Tullio Vinay died in Rome on 2 September 1996.
Works
Giorni a Riesi (Torino 1966)
Ho visto uccidere un popolo. Sud Vietnam: tutti devono sapere (Torino 1974);
L’utopia del mondo nuovo. Scritti e discorsi al Senato (Torino 1984)
Die politische Diakonie der Kirche (Tübingen 1987);
L’amore è più grande. La storia di Agàpe e la nostra (Torino 1995)
Speranze umane e speranza cristiana. Scritti religiosi e politici, edited by Goffredo Fofi (Roma 2014).
L'utopia del mondo nuovo: scritti e discorsi al Senato, preface by Luigi Anderlini and with a postscript by Carlo Galante Garrone (Claudiana, Torino, 1984).
Sources
Associazione amici di Agape Centro ecumenico, Agape: 60 anni e non sentirli. 1951–2011 (Prali: Agape, 2011).
Burigana, Riccardo, Una straordinaria avventura. Storia del movimento ecumenico in Italia (1910–2010) (Bologna: EDB, 2013).
Grifo, Marco, Le reti di Danilo Dolci. Sviluppo di comunità e nonviolenza in Sicilia occidentale (Milano: FrancoAngeli, 2021).
Jourdan, Marco (ed.), Un viaggio chiamato Riesi. I 50 anni del Servizio cristiano (Torino: Claudiana, 2011).
Margotti, Marta, ‘Agape.

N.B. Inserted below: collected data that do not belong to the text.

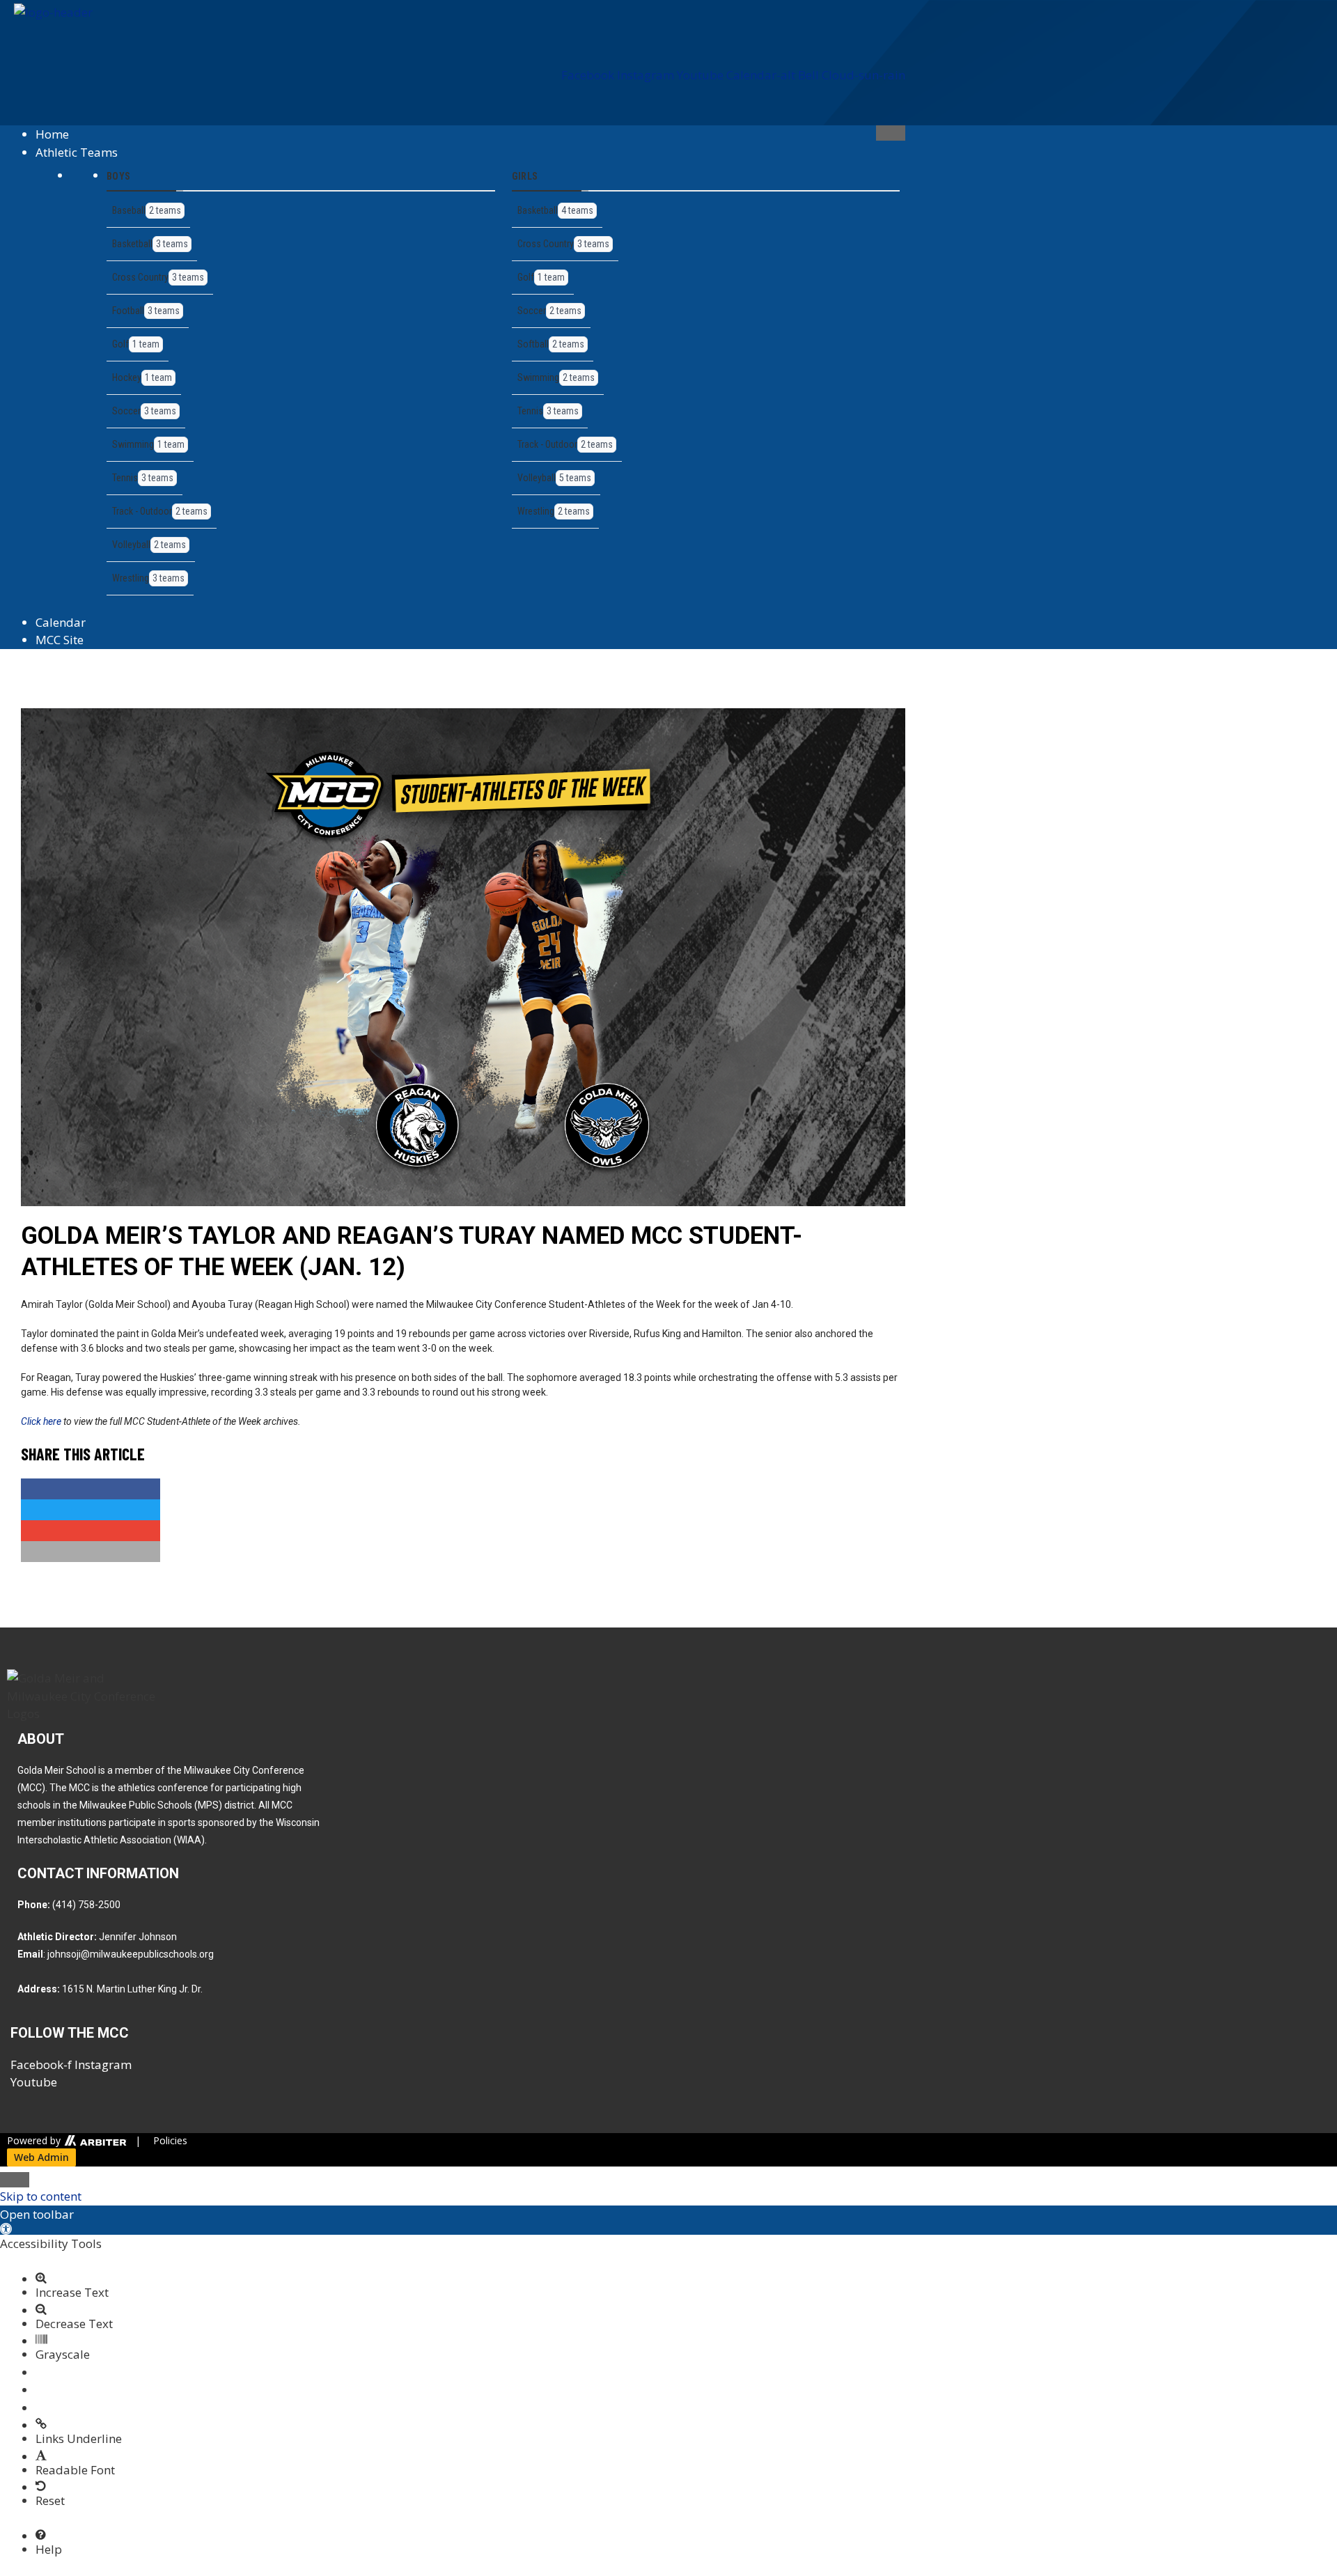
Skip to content (40, 2196)
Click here (41, 1421)
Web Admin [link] (41, 2157)
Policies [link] (170, 2140)
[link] (94, 2140)
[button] (460, 109)
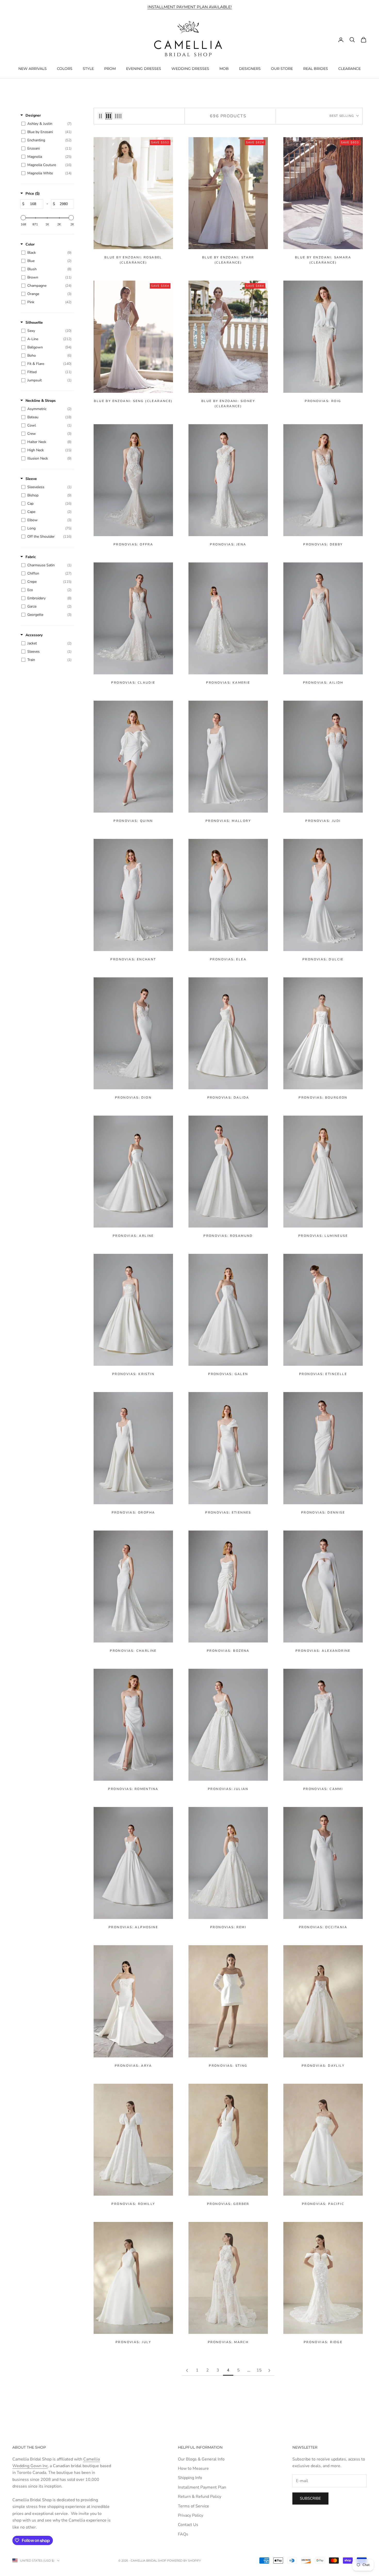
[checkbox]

Un villaggio sulla frontiera,’ in Paolo Naso (ed.), Storia dei valdesi, vol. 4 (Torino: Claudiana, 2023), pp. 443–461.
Margotti, Marta, '‘The Protestantism of the Future?’: the Agape Centre and Protestant Catholic Cooperation', in M. Hutchinson, D. Saresella, and P. Zanini, The Brill Global History of Italian Protestantism (Leiden: Brill, 2026), pp. 358-369.